Henry maintains he's loyal despite absence from conference

Published:Tuesday | November 20, 2012 | 12:00 AM

Outgoing Jamaica Labour Party (JLP) Chairman Mike Henry has emotionally insisted that his absence from Sunday's annual conference was not out of malice or disrespect to the leadership of the party.

But even as he maintained that he remained faithful to the JLP, Henry yesterday intimated that he was being slighted and appealed for understanding.

Asked about his future, the member of parliament (MP) for Central Clarendon questioned the effectiveness of his continued service to the party that he holds dear, noting his detractors continually refer to his age.

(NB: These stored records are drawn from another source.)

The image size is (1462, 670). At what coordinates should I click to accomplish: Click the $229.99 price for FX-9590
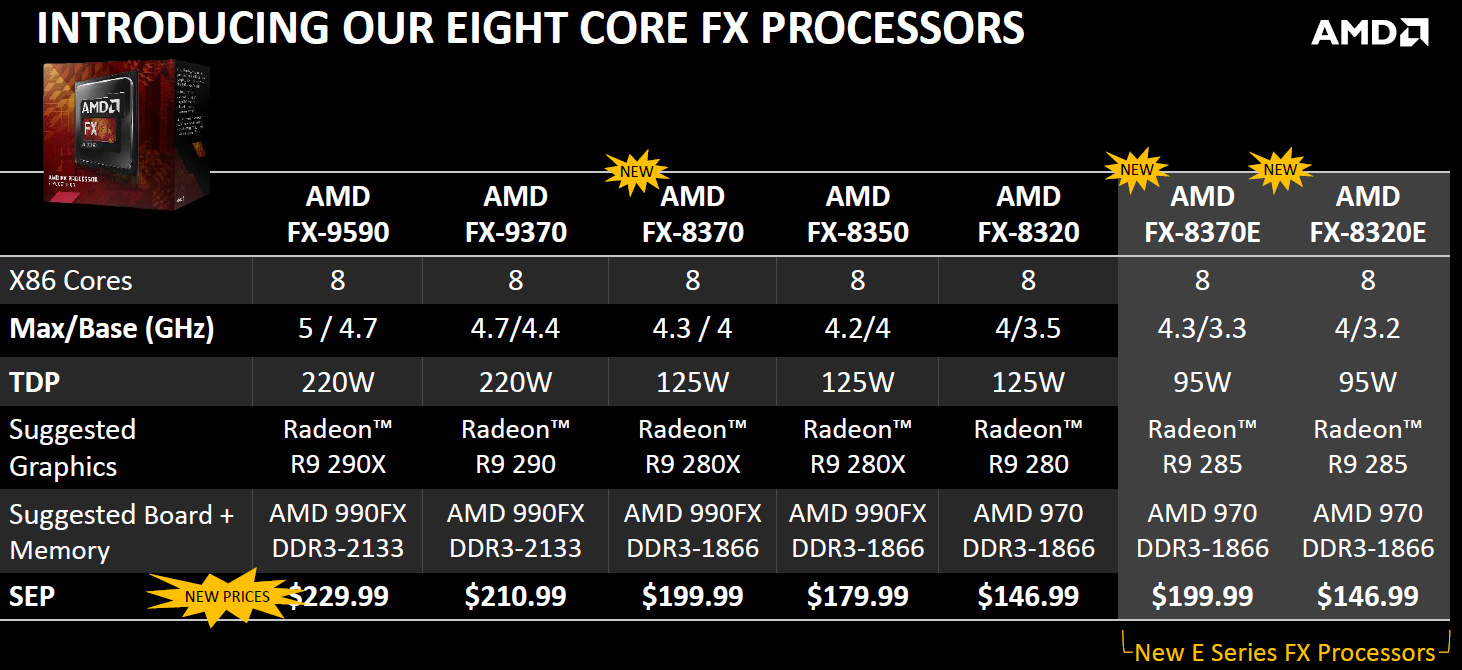(x=340, y=597)
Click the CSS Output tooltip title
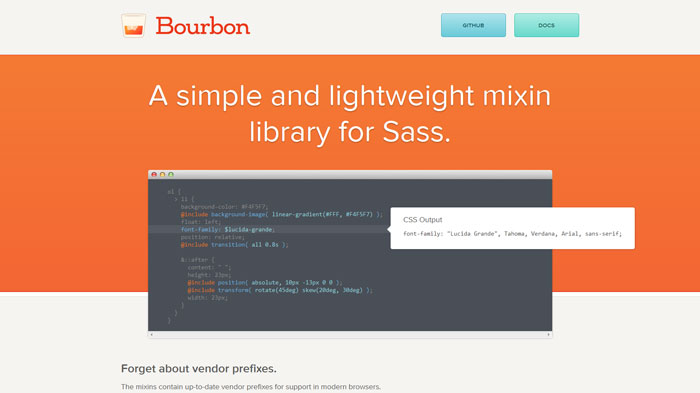The height and width of the screenshot is (393, 700). coord(422,220)
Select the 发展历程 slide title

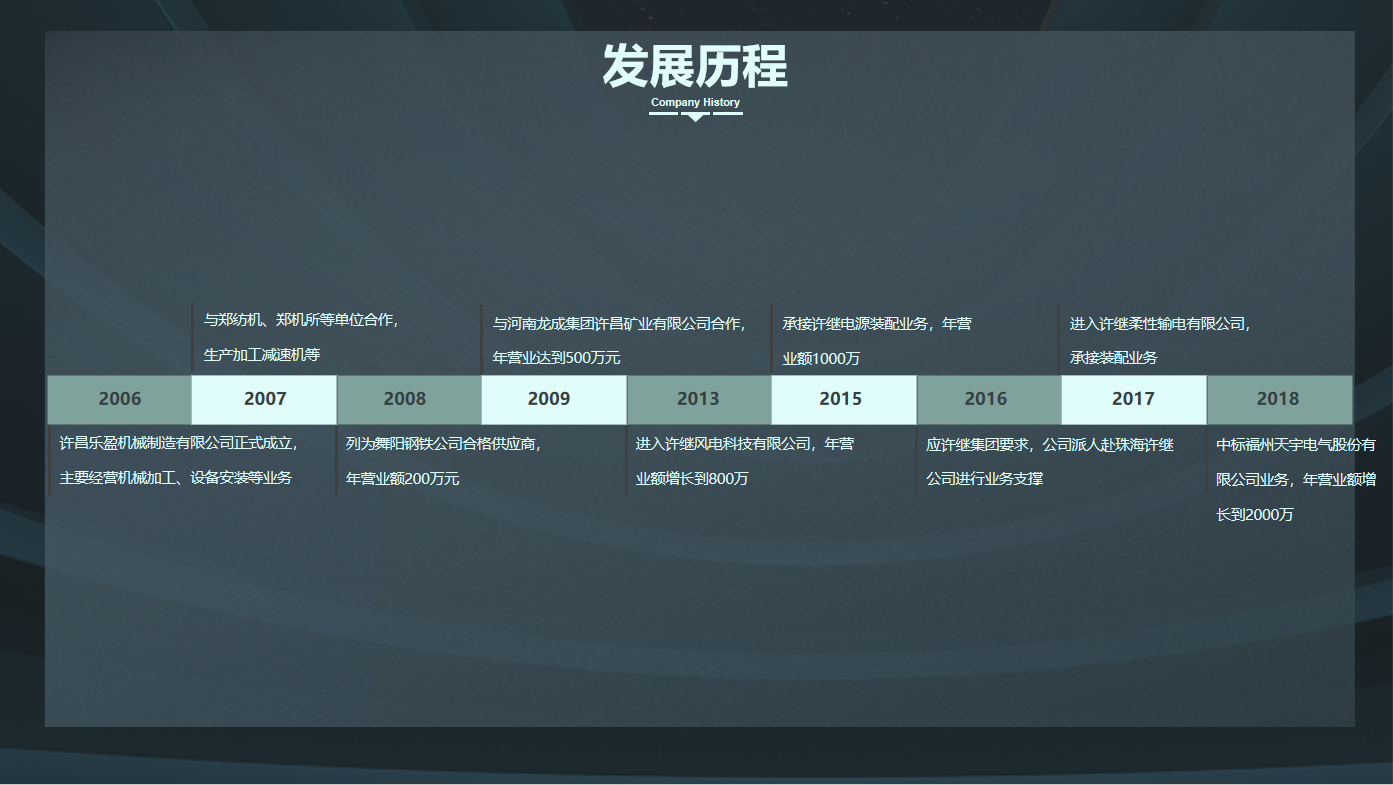pos(695,67)
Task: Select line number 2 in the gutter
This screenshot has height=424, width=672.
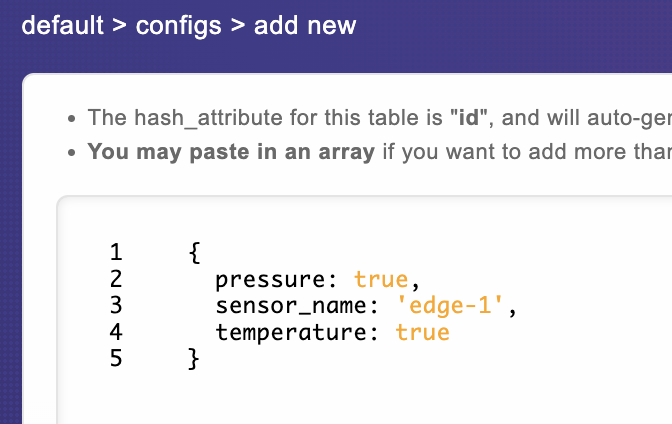Action: (116, 280)
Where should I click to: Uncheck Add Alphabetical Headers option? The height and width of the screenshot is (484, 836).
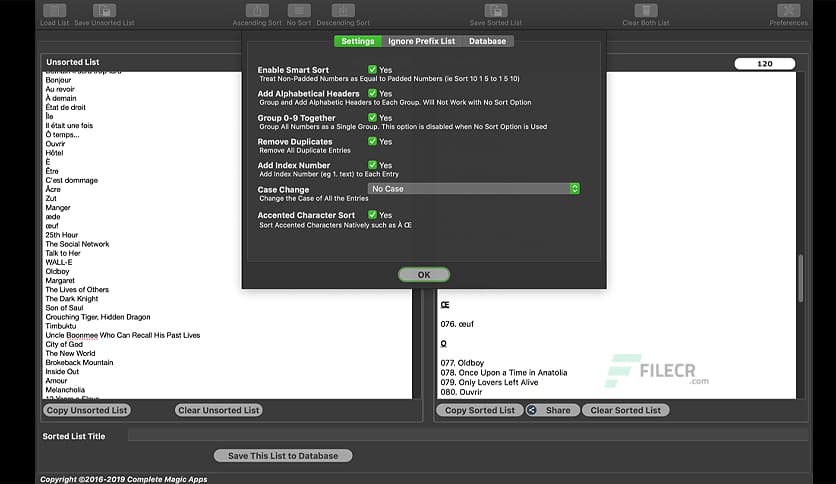point(372,94)
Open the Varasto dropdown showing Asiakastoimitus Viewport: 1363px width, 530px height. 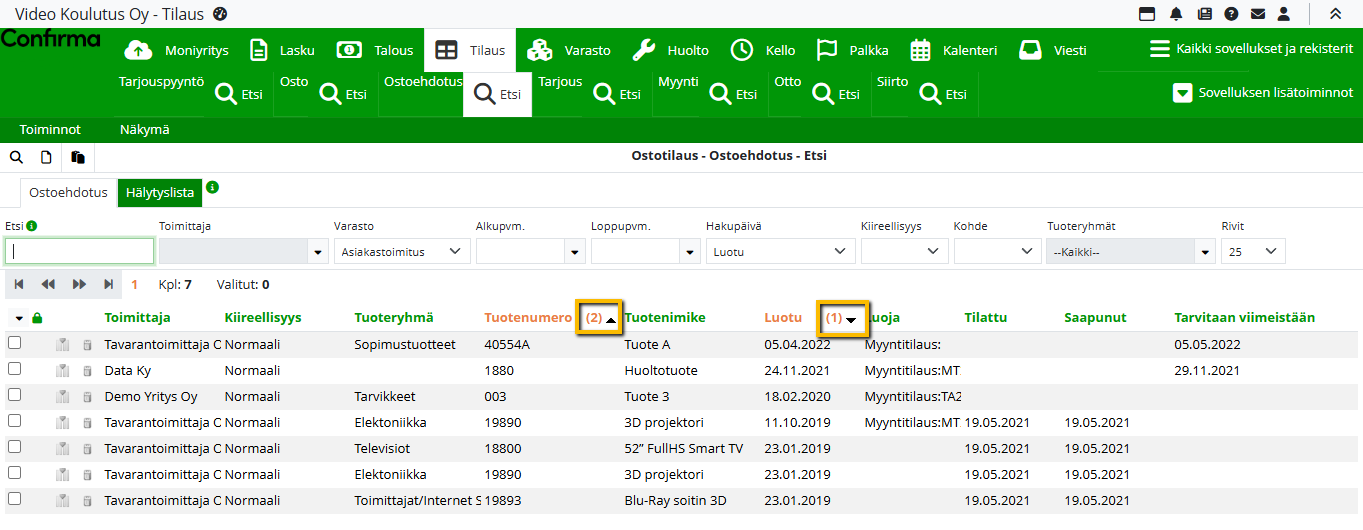[x=401, y=252]
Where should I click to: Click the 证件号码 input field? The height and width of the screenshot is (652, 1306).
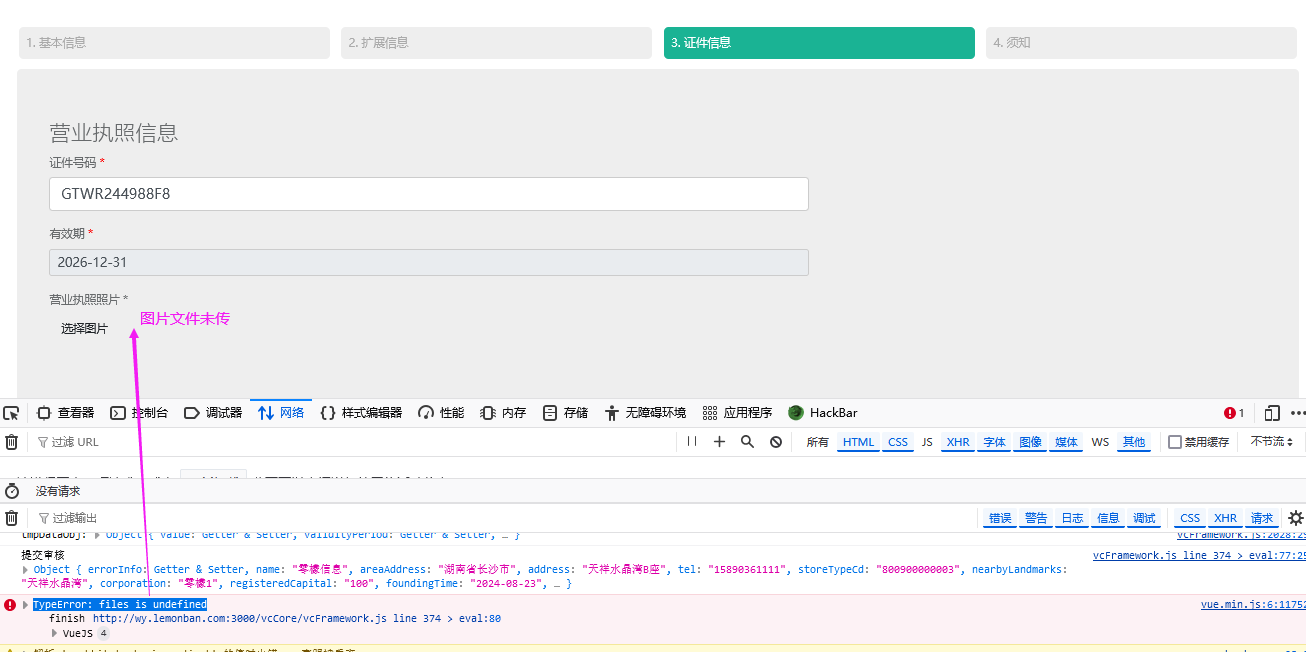(428, 194)
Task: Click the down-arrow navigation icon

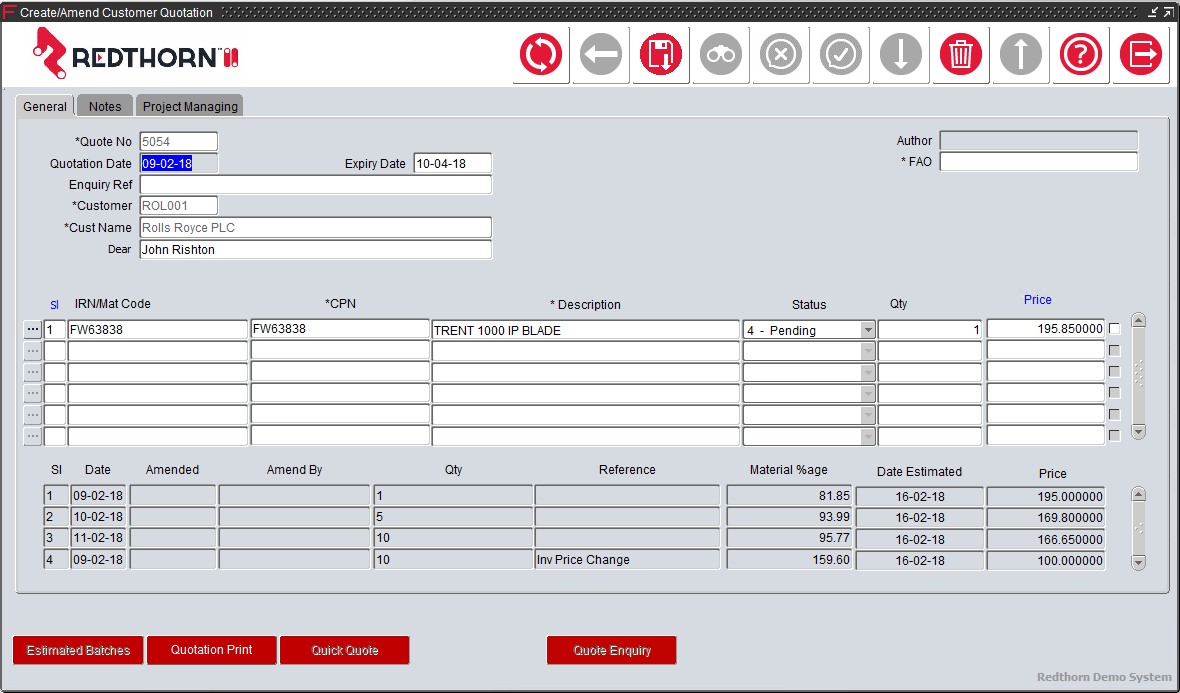Action: [x=900, y=55]
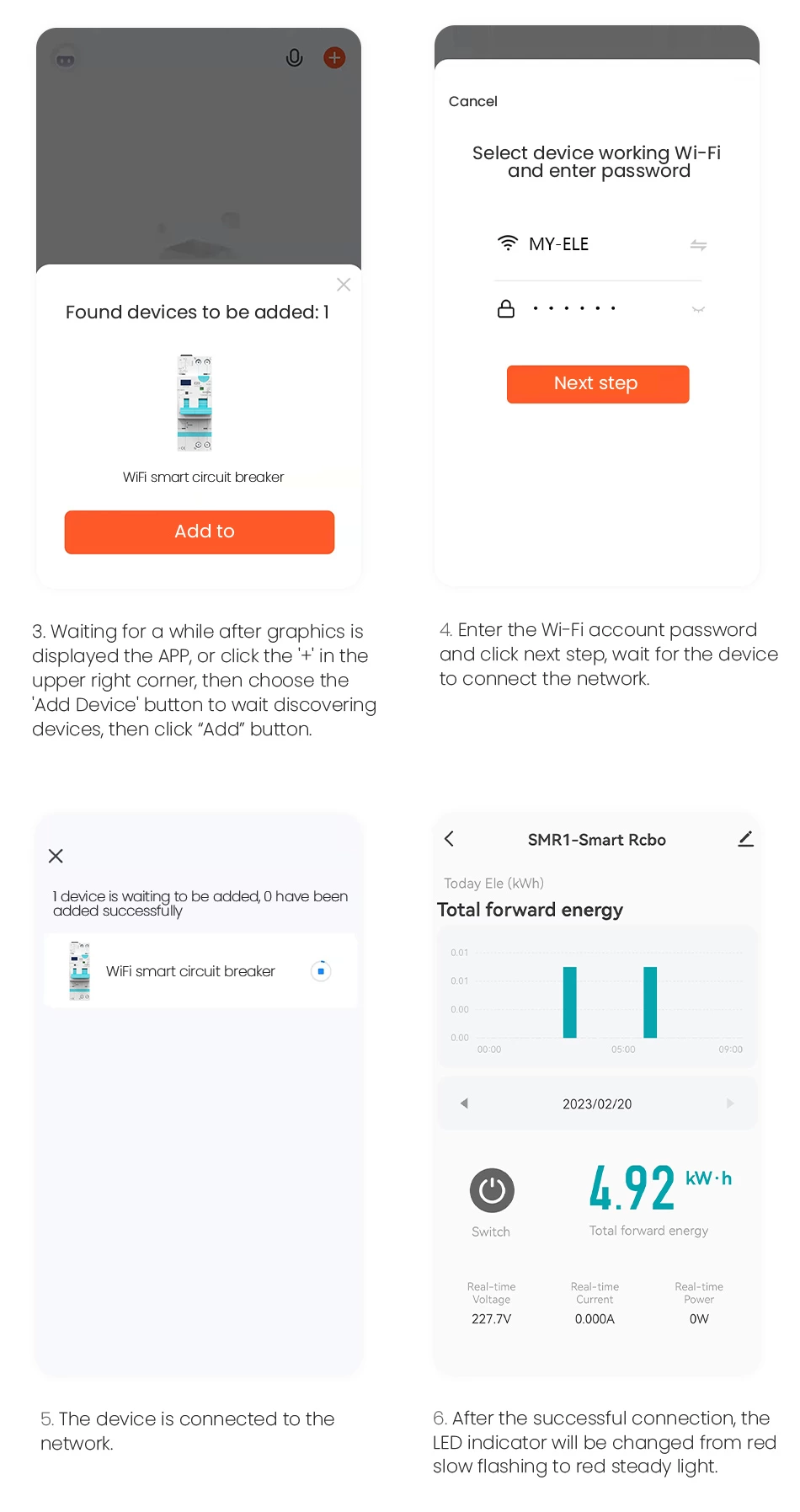Image resolution: width=800 pixels, height=1512 pixels.
Task: Tap the closed-eye icon in the password field
Action: (698, 310)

However, he stressed that he would not boycott his first love at this time, if he is permitted by the people of Central Clarendon.

"I am sitting as a JLP MP. I have never left the party and I don't intend to leave the party," he asserted.

Henry told The Gleaner that his absence was in solidarity with the constituents of the Central Clarendon constituency he represents. He said requests contained in letters dispatched to the Secretariat to meet and hammer out unresolved issues with constituents have been ignored.

Lamenting that he did not seem to come over well in many ways to Jamaicans, Henry said: "I am really trying … ask the general secretary (Aundré Franklin) if he has a chairman's report."

Calls for understanding

He appealed for understanding from the party as well as the wider populace as he pointed out that he had submitted the chairman's report despite the fact that he had taken leave for more than nine months.

"I want no one to believe that with all my record of service to the JLP, I am being mischievous," Henry told The Gleaner. "The country is in too much of a (bad) state after 20 years of non-growth for us to play political games … . The country should be the focus now, not individualistic positions," he asserted.

Added Henry: "My life and career are too important to me, having sacrificed my business and my children to leave any of these things lightly … . My principles don't change for power and glory."

Henry acknowledged that he had paid a price for being independent of thought, but stressed that he was in no way attacking his party.

"I am the first campaigning politician to be shot. I didn't leave and join anywhere else and I don't intend to leave the JLP," he declared.